- _WHAT TO WORK ON_
Leaving out every picture, copy the lines of the material below exactly, from the line containing "Task: Click the CommFort" through the line containing "This screenshot has width=1024, height=576.".

- _SOURCE MATERIAL_
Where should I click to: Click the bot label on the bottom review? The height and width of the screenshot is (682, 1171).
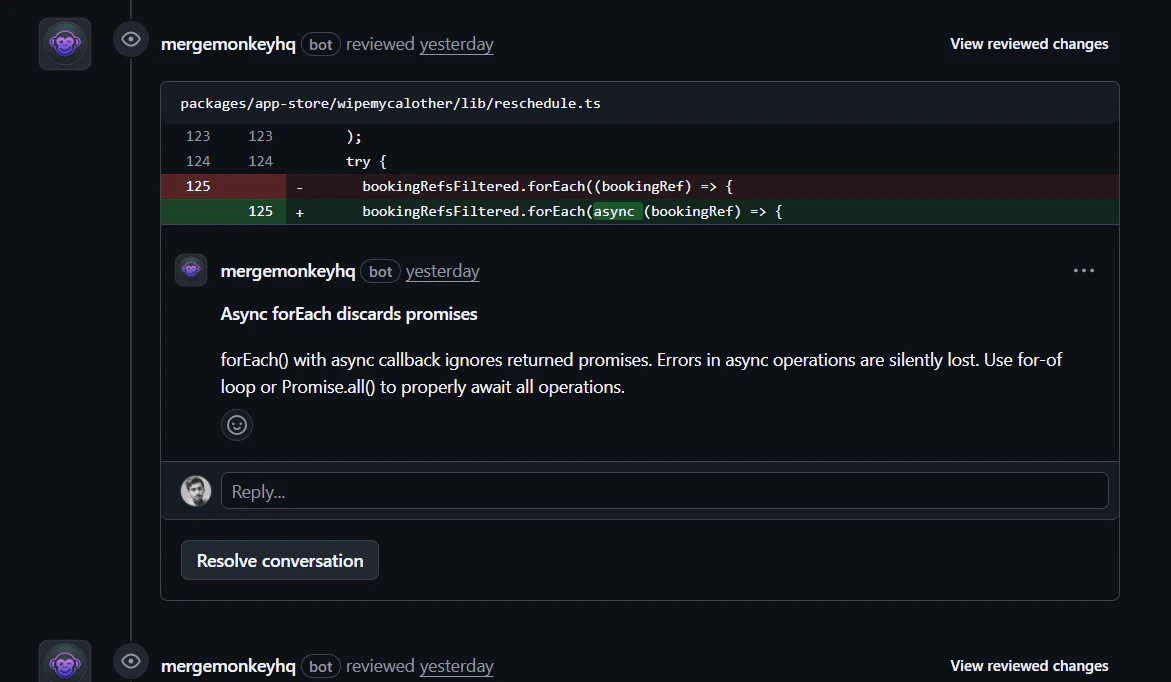pyautogui.click(x=320, y=665)
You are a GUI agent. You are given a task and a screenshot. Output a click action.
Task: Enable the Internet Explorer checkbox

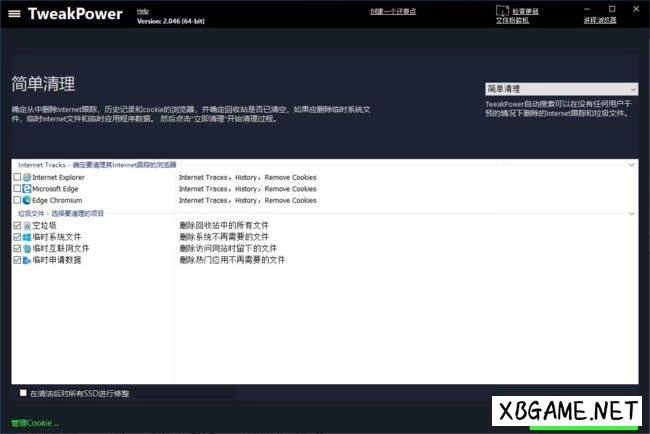point(17,177)
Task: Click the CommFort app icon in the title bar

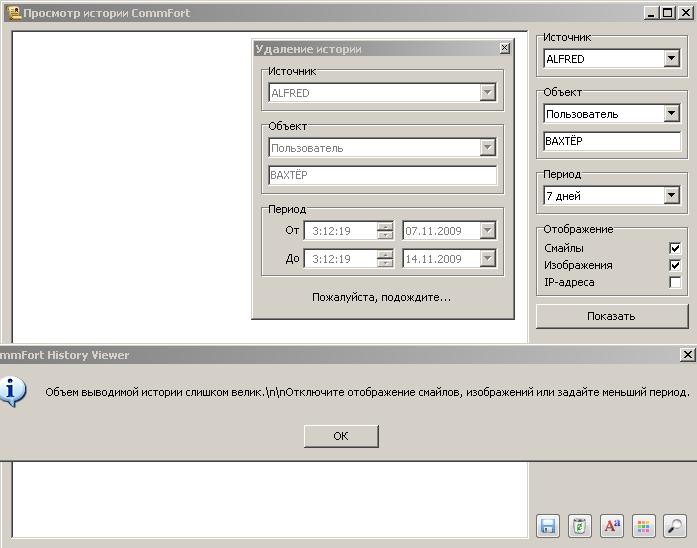Action: [x=14, y=13]
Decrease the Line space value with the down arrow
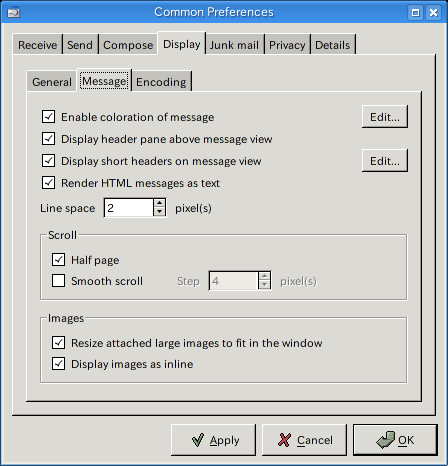Screen dimensions: 448x466 pyautogui.click(x=159, y=212)
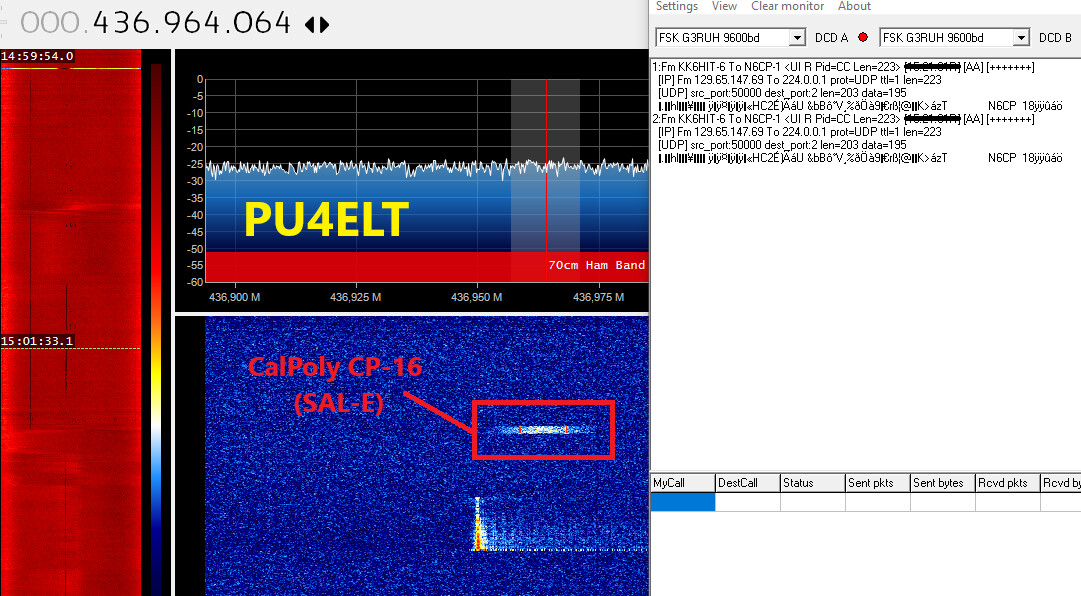
Task: Click the 14:59:54.0 timestamp marker
Action: pos(38,56)
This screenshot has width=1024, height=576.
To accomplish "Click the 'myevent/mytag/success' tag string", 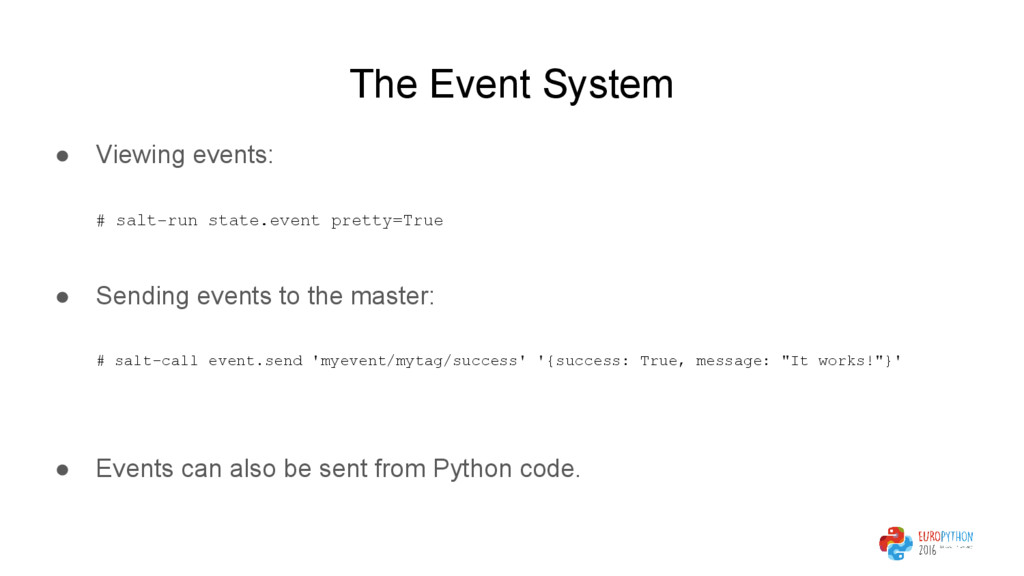I will 419,361.
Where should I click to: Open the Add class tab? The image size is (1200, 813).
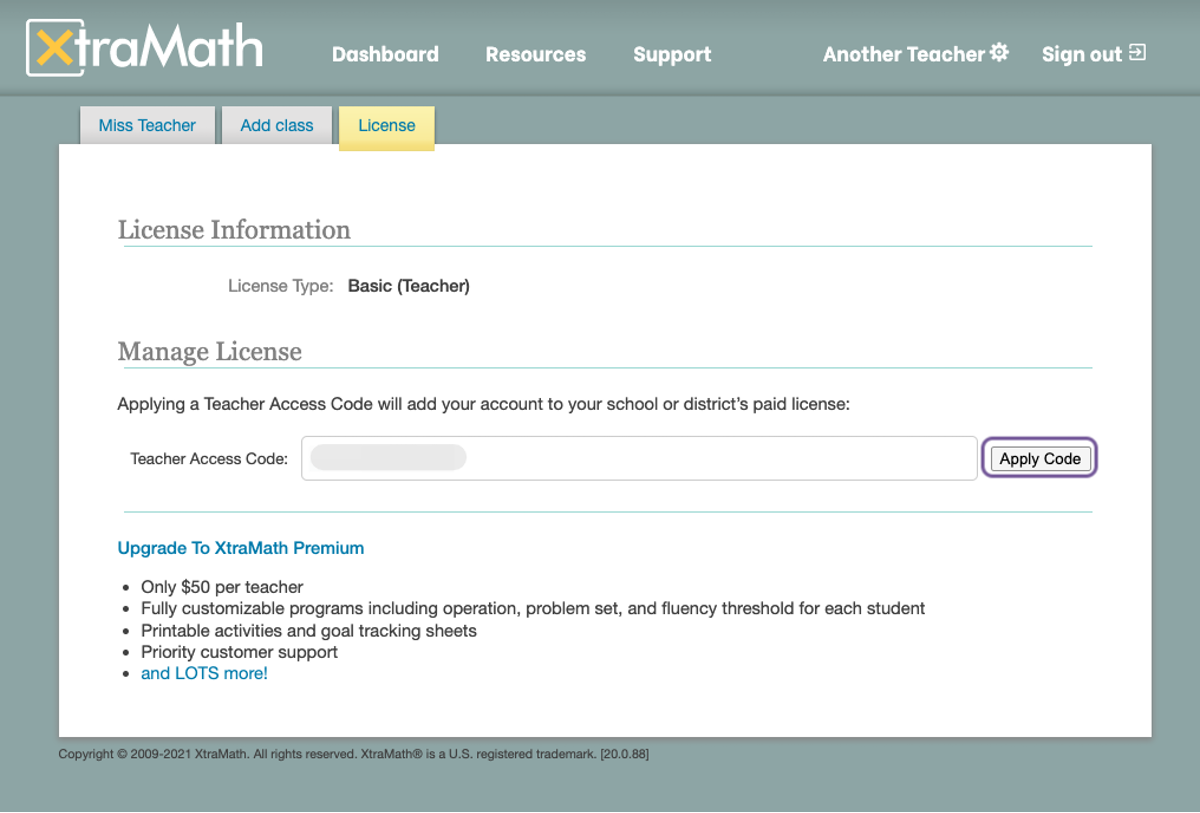point(276,125)
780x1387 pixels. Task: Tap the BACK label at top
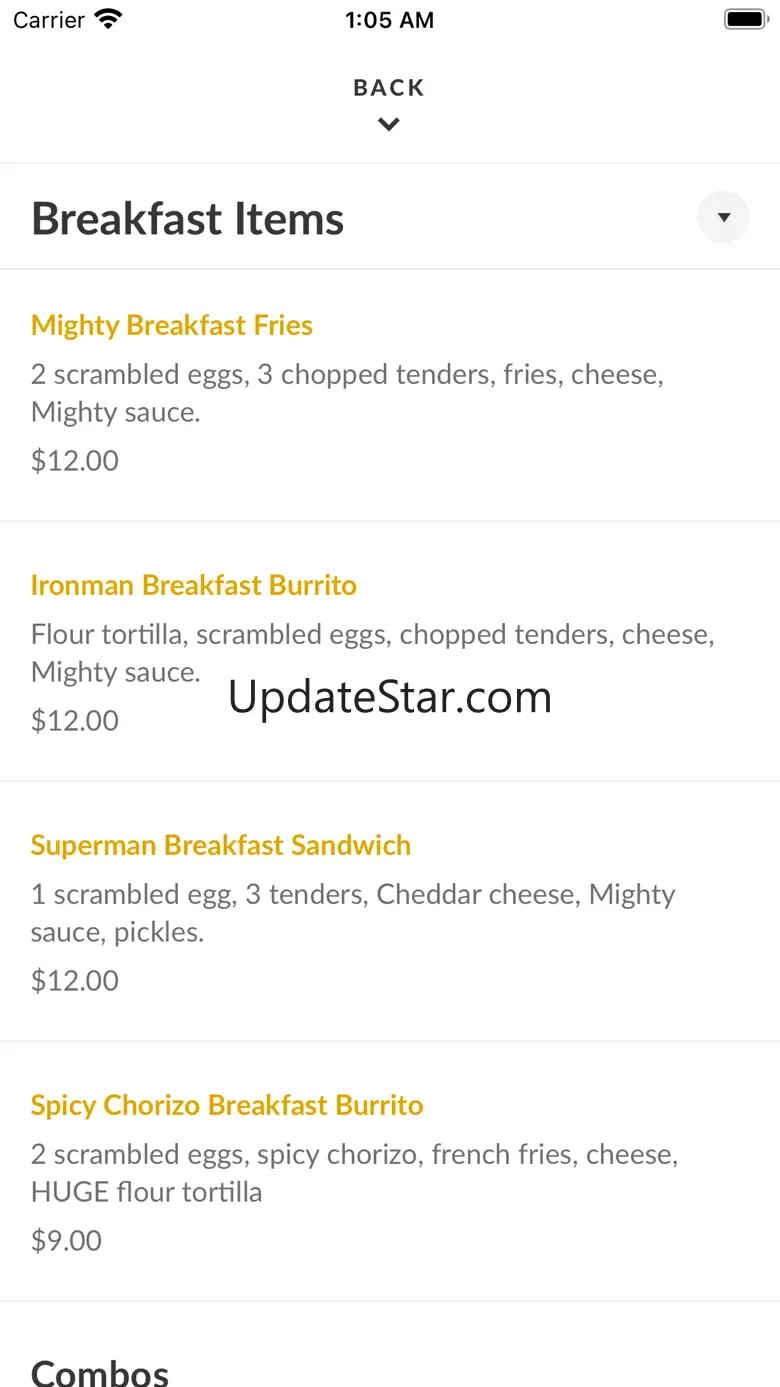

- _FINAL ANSWER_
Task: Click the CommFort app icon in the title bar

Action: [x=14, y=13]
Decrease the Line space value with the down arrow
Screen dimensions: 448x466 pyautogui.click(x=159, y=212)
Task: Click the 14:59:54.0 timestamp marker
Action: pos(38,56)
This screenshot has width=1024, height=576.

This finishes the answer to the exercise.